Do you have the guts?

Yearlong theme challenges WWU students to live courageously

Every quarter at Walla Walla University, the Chaplain’s Office and Campus Ministries team choose a theme for the WWU vespers program, which is held every Friday in the University Church at 8 p.m. This theme sets the spiritual tone for the WWU campus—bringing students of all class standings and disciplines together to herald in the Sabbath. Vespers is one of the university’s most attended worship programs.

This year is special, however. For the first time, the Chaplain’s Office has teamed up with the University Church in this vision-casting process. Friday night vespers and Sabbath morning worship will be calibrated to the same theme each quarter. Also for the first time, this entire 2015-2016 school year has an umbrella theme: Do You Have the Guts?

Themes for each academic quarter will be “The Guts to Choose,” “The Guts to Dig Deep,” and “The Guts to Go.” The spring quarter theme will emphasize mission work and service.

“Our hope is that people will think about their personal integrity, character—who they are when no one is looking—and make good, albeit tough, decisions that help them to live healthy and balanced lives committed to Christ,” says Paddy McCoy, campus chaplain.
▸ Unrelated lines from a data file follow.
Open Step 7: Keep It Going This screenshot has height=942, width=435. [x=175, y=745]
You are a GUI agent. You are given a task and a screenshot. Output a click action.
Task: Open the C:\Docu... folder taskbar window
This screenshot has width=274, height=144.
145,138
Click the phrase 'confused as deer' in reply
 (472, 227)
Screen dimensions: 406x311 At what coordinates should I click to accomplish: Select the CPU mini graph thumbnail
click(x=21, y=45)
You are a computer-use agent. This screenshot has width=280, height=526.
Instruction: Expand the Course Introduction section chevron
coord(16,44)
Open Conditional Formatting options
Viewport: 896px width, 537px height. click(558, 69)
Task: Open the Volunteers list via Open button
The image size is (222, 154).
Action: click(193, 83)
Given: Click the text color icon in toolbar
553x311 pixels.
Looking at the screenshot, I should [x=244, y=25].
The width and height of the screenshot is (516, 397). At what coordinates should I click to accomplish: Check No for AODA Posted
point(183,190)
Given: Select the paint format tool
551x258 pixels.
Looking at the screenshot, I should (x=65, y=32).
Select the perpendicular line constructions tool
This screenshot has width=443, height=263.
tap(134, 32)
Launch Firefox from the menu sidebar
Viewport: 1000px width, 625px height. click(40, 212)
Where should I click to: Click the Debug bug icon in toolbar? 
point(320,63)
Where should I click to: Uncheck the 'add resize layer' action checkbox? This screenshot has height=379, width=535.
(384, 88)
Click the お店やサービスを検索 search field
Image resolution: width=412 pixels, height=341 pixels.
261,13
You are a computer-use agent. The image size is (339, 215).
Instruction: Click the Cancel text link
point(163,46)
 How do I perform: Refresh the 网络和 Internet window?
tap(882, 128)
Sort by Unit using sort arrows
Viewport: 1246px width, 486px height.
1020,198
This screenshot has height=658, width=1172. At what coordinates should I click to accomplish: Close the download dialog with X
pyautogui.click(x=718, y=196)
For fall week of worship, Oct. 5–10, Alex Bryan, senior pastor of the University Church, contributed to our current quarter’s theme, “The Guts to Choose,” with a powerful series entitled “No Guts, No Glory.” In a sermon on Sabbath, Oct. 24, Bryan spoke of this quarter’s theme as “a call to serious ethical living—the guts to be moral—the fortitude to live at a higher level in terms of holiness.”

At vespers on Friday, Oct. 30, Tommy Poole, associate campus chaplain, will speak to the student body about “The Guts to Choose.”

Though the language is colloquial, this talk of “guts” that university chaplains and pastors are getting excited about is actually quite biblical. In Matthew 12, Jesus tells us that it is from the “abundance of the heart” that our words and actions are born. This sort of inner aptitude is exactly what WWU wishes to cultivate this year as students and staff study and worship together.

Hoping to inspire students to live courageously, Bryan, McCoy, and Poole accepted a series of student dares and created videos that were played for the students each day during week of worship. The three pastors performed a variety of terrifying activities ranging from skydiving to eating live worms. These videos are available at the WWU chaplain’s office YouTube channel.

Posted Oct. 28, 2015

Paddy McCoy, campus chaplain, accepts student dares as apart of week of worship theme, "No Guts, No Glory."